Abstract

Thirty-seven-year-old man came to our attention with a 2-month history of painless right neck mass and fatigue. Neck ultrasound showed a 2.5-cm wide solid mass in supraclavicular right fossa and multiple enlarged lymph nodes at right neck levels III to IV. Otolaryngological examination, even with narrowband imaging, was negative except for the neck mass. Fine-needle aspiration cytology (FNAC) revealed high-grade epithelial malignancy. Total body computed tomography (CT) evidenced multiple right cervical enlarged lymph nodes at levels Ib to II, a 5-cm wide packet at levels IV to V and few enlarged lymph nodes in mediastinum (Figure 1). Abdomen, retroperitoneum, and central nervous system were negative. A positron emission tomography was performed in the hypothesis of nodal metastases from unknown primary. It showed elevated radioactivity in the neck and mild activity in mediastinum and right oropharyngeal tonsil. Intraoperative frozen section on cervical node biopsy showed epithelial malign neoplasm, so we proceeded to panendoscopy with multiple biopsies, tonsillectomy, and right neck dissection as per protocol for unknown primary tumor of the head and neck. Definitive histology on mucosal biopsies was negative, while nodal dissection pathology and immunohistochemistry were consistent with embryonal carcinoma. Laboratory studies revealed a serum beta-human chorionic gonadotropin (β-HCG) of 5.1 mUI/mL (normal: β-HCG < 2.6 mUI/mL). Urological evaluation showed normal testis. Scrotal and testicular sonography showed atrophic left testicle with macrocalcification (Figure 2) and 2 small nonpalpable nodules (4 and 5 mm), but hard at elastography, under the tunica albuginea (Figure 3), consistent with a burned-out testicular tumor. The patient underwent orchiectomy and subsequent chemotherapy and is now disease-free at 2-year follow-up.

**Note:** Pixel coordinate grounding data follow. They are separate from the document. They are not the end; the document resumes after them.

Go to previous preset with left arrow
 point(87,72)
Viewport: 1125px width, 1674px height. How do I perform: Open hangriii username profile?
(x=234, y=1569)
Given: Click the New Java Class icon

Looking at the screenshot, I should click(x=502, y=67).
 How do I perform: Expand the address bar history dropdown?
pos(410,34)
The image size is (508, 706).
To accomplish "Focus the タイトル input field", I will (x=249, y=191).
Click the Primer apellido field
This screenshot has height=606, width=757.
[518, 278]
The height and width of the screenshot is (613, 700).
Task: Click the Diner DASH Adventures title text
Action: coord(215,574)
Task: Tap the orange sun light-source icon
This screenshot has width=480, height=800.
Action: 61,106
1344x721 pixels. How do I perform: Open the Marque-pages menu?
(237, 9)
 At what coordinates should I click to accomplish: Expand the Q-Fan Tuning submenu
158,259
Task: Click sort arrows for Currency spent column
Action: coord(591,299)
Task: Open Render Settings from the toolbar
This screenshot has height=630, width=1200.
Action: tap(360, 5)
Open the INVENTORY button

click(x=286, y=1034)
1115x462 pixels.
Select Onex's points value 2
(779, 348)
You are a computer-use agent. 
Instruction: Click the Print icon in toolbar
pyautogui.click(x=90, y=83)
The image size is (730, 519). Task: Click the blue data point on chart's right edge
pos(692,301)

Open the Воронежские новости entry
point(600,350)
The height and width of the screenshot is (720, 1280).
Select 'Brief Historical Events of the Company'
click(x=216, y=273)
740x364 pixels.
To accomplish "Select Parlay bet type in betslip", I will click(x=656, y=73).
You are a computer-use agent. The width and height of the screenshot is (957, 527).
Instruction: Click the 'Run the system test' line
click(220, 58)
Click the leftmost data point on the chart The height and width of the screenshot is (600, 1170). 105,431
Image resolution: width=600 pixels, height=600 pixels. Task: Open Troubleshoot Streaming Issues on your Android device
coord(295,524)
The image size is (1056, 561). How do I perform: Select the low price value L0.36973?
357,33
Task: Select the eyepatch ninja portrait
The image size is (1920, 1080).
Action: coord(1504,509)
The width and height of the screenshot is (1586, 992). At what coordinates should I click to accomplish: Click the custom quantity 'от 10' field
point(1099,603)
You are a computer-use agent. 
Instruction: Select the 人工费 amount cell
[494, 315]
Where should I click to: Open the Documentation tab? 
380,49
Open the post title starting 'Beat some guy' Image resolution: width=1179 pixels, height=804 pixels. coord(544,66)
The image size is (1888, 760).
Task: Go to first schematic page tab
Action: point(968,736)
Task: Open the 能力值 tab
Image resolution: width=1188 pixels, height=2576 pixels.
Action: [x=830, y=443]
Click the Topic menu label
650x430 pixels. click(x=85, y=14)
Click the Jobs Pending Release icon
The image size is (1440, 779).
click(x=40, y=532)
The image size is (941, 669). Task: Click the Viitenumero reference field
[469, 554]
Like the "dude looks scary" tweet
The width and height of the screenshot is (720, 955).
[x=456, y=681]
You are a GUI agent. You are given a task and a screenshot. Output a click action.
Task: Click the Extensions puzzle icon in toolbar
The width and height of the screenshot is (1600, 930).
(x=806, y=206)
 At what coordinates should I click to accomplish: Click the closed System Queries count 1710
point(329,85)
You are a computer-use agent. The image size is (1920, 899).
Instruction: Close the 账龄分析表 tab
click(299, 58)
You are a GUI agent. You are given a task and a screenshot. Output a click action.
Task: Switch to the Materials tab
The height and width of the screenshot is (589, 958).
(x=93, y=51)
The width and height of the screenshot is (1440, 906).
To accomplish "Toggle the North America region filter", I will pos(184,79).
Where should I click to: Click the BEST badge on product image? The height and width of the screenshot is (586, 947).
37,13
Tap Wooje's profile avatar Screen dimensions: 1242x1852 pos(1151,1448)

Coronal (A) and axial (B) computed tomography images showing a 5-cm packet at levels IV and V of the right neck.

Ultrasound images of the left testicle showing macrocalcification under the tunica albuginea.

Ultrasound (A) and elastography (B) images showing 2 small hyperechoic, nonvascularized, elastographically hard nodules under the tunica albuginea.
Germ cell neoplasms are relatively uncommon but highly curable when recognized and treated properly. They most commonly present as a testicular mass and have high tendency to hematogenous spread; thus, more than 70% of patients have metastases at the time of diagnosis. Usually they develop retroperitoneal lymph node metastasis, then spread into the thoracic region and reach the cervical region finally. 1 Burned-out testicular tumor is a rare form of testicular germ cell neoplasia (2% among testicular cancers). 2 It indicates a testicular tumor undergoing spontaneous and complete regression and presenting by its distant metastasis. Since the first description, 3 urologists reported few cases with cervical involvement, usually with simultaneous retroperitoneal lymph nodes that drove to investigate for a testicular primary. The diagnosis is sonographic and histological. 4 Histological features include scar formation, intratubular calcifications, lymphoplasmacytic infiltrate, and testicular atrophy. 5 Metastasis in the neck first prompt the clinician to investigate for possible primary tumors of the head and neck. 6 In its absence, FNAC plays a key role in the initial workup of a neck mass; however, the cytological features of germ cell tumors are indistinguishable from those of poorly differentiated malignancies such as carcinoma, melanoma, or lymphoma. Furthermore, immunohistochemistry is fundamental in the diagnosis of metastatic germ cell tumors. Excisional biopsy is then required. 7 In our case, the frozen sections and the preoperative imaging have led us to think about an epithelial cancer of unknown origin. Only definitive immunohistochemistry revealed the presence of an embryonal carcinoma.
In the previous literature, several cases of burned-out tumors are reported, but usually the presence of retroperitoneal masses guided the diagnosis to the testicular origin. 2 -5 The presence of a cervical mass as the only initial clinical sign of disease had also been reported, 4,6,8 but the abdominal CT scan allowed for the identification of retroperitoneal masses; therefore, a possible testicular origin was considered. In young male with laterocervical node swelling, the possible testicular origin should be considered despite a normal physical examination of the testis and the absence of retroperitoneal involvement on imaging. An ultrasound of the testis should be performed, as it is the only examination that could exclude a diagnosis of burned-out testicular tumor.
Footnotes
Declaration of Conflicting Interests
The author(s) declared no potential conflicts of interest with respect to the research, authorship, and/or publication of this article.
Funding
The author(s) received no financial support for the research, authorship, and/or publication of this article.